* **INPUT MATERIAL**

* BEGIN *

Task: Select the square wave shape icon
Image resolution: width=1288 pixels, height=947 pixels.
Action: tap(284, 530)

* END *
* BEGIN *

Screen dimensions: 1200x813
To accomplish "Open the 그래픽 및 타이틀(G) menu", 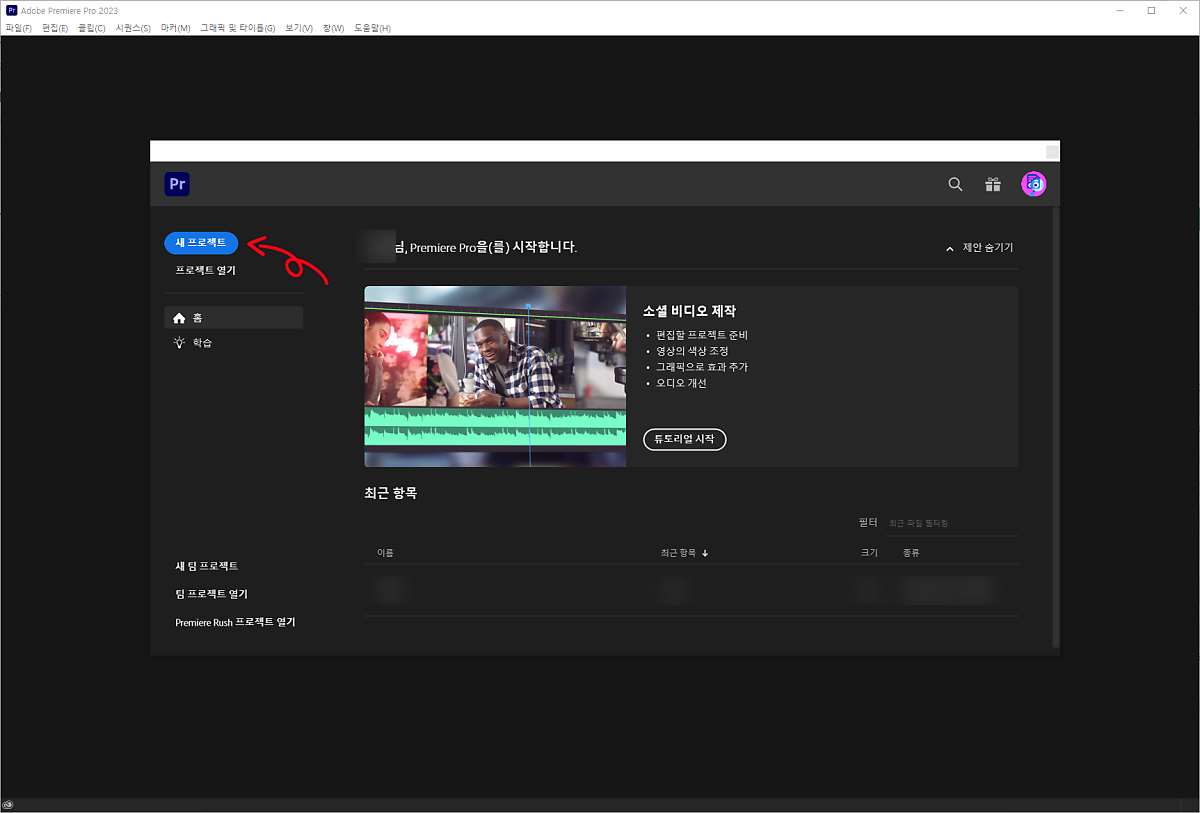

* END *
* BEGIN *

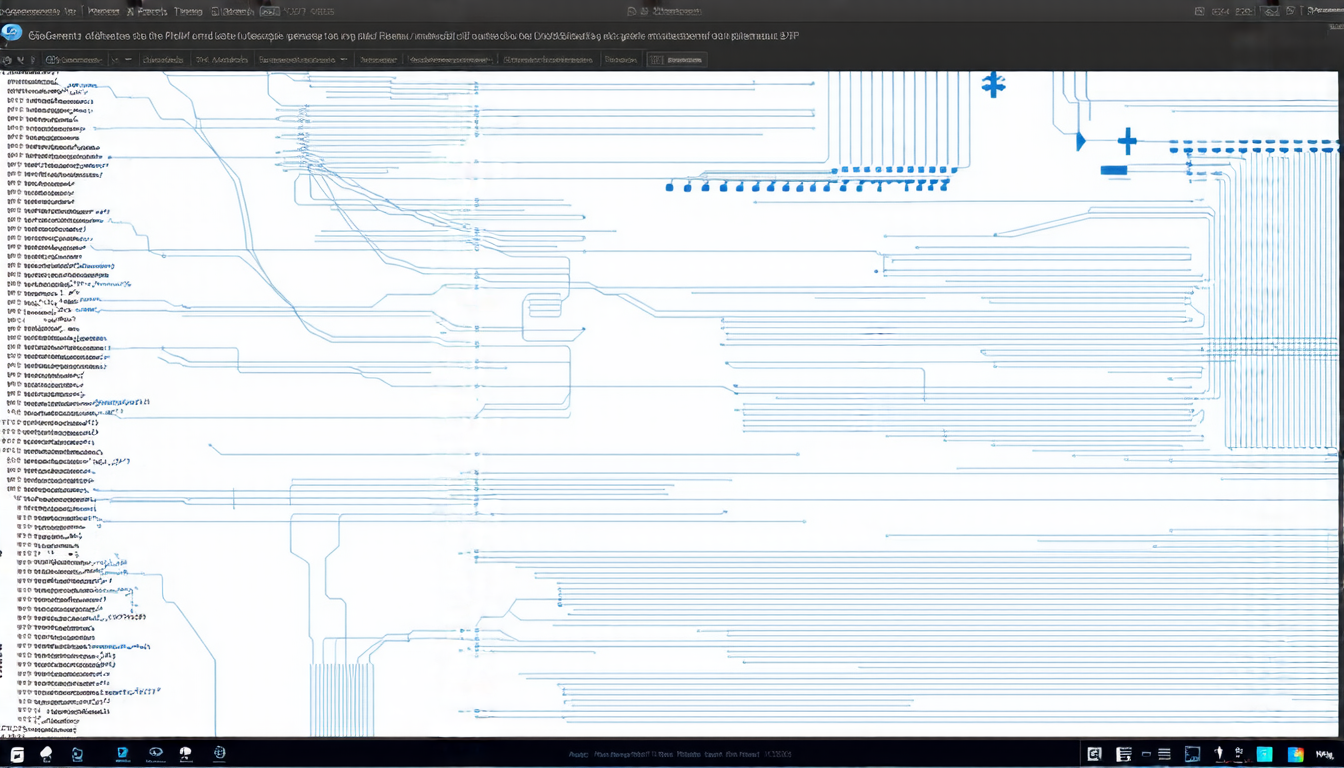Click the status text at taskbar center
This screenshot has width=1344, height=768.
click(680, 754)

* END *

* **WHAT THIS TASK INVOLVES**
Format the part that opens with the line containing "Click the status text at taskbar center" and closes with the line containing "click(680, 754)" as a JSON list of strings, one per line, skipping blank lines. Leave the pictures out of the answer.

* **ANSWER TO THE TASK**
[
  "Click the status text at taskbar center",
  "This screenshot has width=1344, height=768.",
  "click(680, 754)"
]